> _PROMPT_
Every record, from first to last, should be retyped word for word.
::::
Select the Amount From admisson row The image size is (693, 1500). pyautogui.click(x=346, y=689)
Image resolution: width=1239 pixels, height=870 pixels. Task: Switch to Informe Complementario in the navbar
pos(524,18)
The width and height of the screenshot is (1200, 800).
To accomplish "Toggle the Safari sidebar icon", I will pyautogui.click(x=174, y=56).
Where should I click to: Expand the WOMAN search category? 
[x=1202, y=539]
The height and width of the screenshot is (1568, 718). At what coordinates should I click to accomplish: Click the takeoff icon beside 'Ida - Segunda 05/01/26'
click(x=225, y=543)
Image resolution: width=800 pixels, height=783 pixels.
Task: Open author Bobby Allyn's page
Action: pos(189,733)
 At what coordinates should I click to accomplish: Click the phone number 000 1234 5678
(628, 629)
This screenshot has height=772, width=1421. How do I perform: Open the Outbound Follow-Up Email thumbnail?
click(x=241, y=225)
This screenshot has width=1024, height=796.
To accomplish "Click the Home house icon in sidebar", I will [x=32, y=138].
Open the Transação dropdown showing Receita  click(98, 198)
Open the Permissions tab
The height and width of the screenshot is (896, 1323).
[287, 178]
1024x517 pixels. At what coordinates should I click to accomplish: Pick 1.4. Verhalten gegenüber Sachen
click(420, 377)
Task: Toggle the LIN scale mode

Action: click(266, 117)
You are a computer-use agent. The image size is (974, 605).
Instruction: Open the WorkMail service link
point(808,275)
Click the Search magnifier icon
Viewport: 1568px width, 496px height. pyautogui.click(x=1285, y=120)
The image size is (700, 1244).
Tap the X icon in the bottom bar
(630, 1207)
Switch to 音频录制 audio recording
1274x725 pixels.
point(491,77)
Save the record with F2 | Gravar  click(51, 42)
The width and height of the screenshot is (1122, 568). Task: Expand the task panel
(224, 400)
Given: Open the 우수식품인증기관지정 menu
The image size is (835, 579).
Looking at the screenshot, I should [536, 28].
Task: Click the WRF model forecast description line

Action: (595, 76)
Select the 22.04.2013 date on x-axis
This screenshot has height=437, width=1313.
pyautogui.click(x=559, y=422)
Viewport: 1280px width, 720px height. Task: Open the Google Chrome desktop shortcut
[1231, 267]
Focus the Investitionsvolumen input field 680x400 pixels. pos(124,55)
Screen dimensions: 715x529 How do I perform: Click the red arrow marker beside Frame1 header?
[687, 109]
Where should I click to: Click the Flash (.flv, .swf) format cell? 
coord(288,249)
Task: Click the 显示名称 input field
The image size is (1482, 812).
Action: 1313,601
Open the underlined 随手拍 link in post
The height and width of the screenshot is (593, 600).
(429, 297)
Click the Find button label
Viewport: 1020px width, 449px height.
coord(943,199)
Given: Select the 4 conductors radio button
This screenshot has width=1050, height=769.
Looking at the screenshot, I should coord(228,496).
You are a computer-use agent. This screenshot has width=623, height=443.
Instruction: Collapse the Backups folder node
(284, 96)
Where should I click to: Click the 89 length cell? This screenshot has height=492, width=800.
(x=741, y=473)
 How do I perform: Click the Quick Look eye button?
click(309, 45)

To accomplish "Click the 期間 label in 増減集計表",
::::
> _SOLUTION TO THE EXERCISE_
Select the Amount From admisson row The image size is (693, 1500). pyautogui.click(x=346, y=689)
Image resolution: width=1239 pixels, height=870 pixels. Task: Switch to Informe Complementario in the navbar
pos(524,18)
The width and height of the screenshot is (1200, 800).
To accomplish "Toggle the Safari sidebar icon", I will pyautogui.click(x=174, y=56).
Where should I click to: Expand the WOMAN search category? 
[x=1202, y=539]
The height and width of the screenshot is (1568, 718). At what coordinates should I click to accomplish: Click the takeoff icon beside 'Ida - Segunda 05/01/26'
click(x=225, y=543)
Image resolution: width=800 pixels, height=783 pixels.
Task: Open author Bobby Allyn's page
Action: pos(189,733)
 At what coordinates should I click to accomplish: Click the phone number 000 1234 5678
(628, 629)
This screenshot has height=772, width=1421. How do I perform: Open the Outbound Follow-Up Email thumbnail?
click(x=241, y=225)
This screenshot has width=1024, height=796.
To accomplish "Click the Home house icon in sidebar", I will [x=32, y=138].
Open the Transação dropdown showing Receita  click(98, 198)
Open the Permissions tab
The height and width of the screenshot is (896, 1323).
[287, 178]
1024x517 pixels. At what coordinates should I click to accomplish: Pick 1.4. Verhalten gegenüber Sachen
click(420, 377)
Task: Toggle the LIN scale mode

Action: click(266, 117)
You are a computer-use agent. The image size is (974, 605).
Instruction: Open the WorkMail service link
point(808,275)
Click the Search magnifier icon
Viewport: 1568px width, 496px height. pyautogui.click(x=1285, y=120)
The image size is (700, 1244).
Tap the X icon in the bottom bar
(630, 1207)
Switch to 音频录制 audio recording
1274x725 pixels.
point(491,77)
Save the record with F2 | Gravar  click(51, 42)
The width and height of the screenshot is (1122, 568). Task: Expand the task panel
(224, 400)
Given: Open the 우수식품인증기관지정 menu
The image size is (835, 579).
Looking at the screenshot, I should [536, 28].
Task: Click the WRF model forecast description line

Action: (595, 76)
Select the 22.04.2013 date on x-axis
This screenshot has height=437, width=1313.
pyautogui.click(x=559, y=422)
Viewport: 1280px width, 720px height. Task: Open the Google Chrome desktop shortcut
[1231, 267]
Focus the Investitionsvolumen input field 680x400 pixels. pos(124,55)
Screen dimensions: 715x529 How do I perform: Click the red arrow marker beside Frame1 header?
[687, 109]
Where should I click to: Click the Flash (.flv, .swf) format cell? 
coord(288,249)
Task: Click the 显示名称 input field
The image size is (1482, 812).
Action: 1313,601
Open the underlined 随手拍 link in post
The height and width of the screenshot is (593, 600).
(429, 297)
Click the Find button label
Viewport: 1020px width, 449px height.
coord(943,199)
Given: Select the 4 conductors radio button
This screenshot has width=1050, height=769.
Looking at the screenshot, I should coord(228,496).
You are a computer-use agent. This screenshot has width=623, height=443.
Instruction: Collapse the Backups folder node
(284, 96)
Where should I click to: Click the 89 length cell? This screenshot has height=492, width=800.
(x=741, y=473)
 How do I perform: Click the Quick Look eye button?
click(309, 45)

To accomplish "Click the 期間 label in 増減集計表",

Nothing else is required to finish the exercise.